News Brief: October 4, 2019
Complexa Receives Orphan Drug Designation from the FDA for CXA-10
in Pulmonary Arterial Hypertension
The Company’s lead candidate, CXA-10, has received orphan drug designation from the U.S. Food and Drug Administration (FDA) for the treatment of pulmonary arterial hypertension (PAH). CXA-10 is an oral nitrated fatty acid compound being evaluated in the Phase 2 PRIMEx clinical trial for the treatment of PAH.
“Receiving orphan drug designation for CXA-10 is another important milestone for Complexa as we advance our pipeline to treat debilitating fibrotic and inflammatory diseases in patients who currently have limited or no treatment options,” said Theodore Danoff, MD, PhD, Chief Medical Officer of Complexa. “We are pleased with the progress we are making in the clinic and believe that CXA-10 has the potential to be a novel first-in-class treatment for patients living with PAH. We look forward to taking advantage of the opportunities that orphan designation provides in order to bring this potential new treatment option to patients as quickly as possible.”
The FDA Office of Orphan Products Development grants orphan designation for novel drugs or biologics that treat a rare disease or condition affecting fewer than 200,000 patients in the U.S. The designation allows for Complexa to qualify for a number of incentives, including seven years of market exclusivity upon regulatory approval, tax credits for qualified clinical trials, and exemption from FDA application fees.

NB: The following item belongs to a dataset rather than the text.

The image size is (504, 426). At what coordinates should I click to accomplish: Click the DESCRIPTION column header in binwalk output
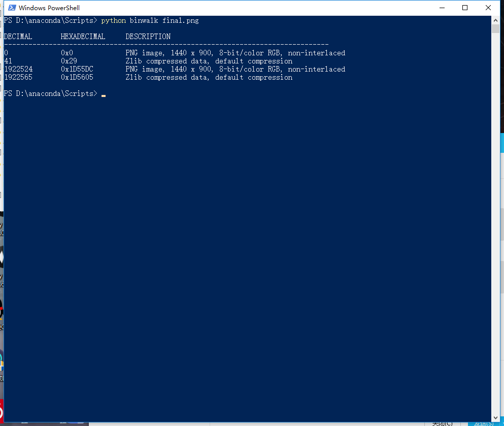click(x=148, y=36)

PRIMEx is a Phase 2, multicenter, double-blind, placebo-controlled clinical trial evaluating the safety, efficacy and pharmacokinetics of two doses of oral CXA-10 in patients 18 to 80 years of age with PAH while on stable background therapy. The trial is being conducted at approximately 50 clinical sites across the United States and the United Kingdom and will enroll up to 115 patients who have been diagnosed with PAH. More information about the trial is available at www.clinicaltrials.gov, identifier NCT03449524.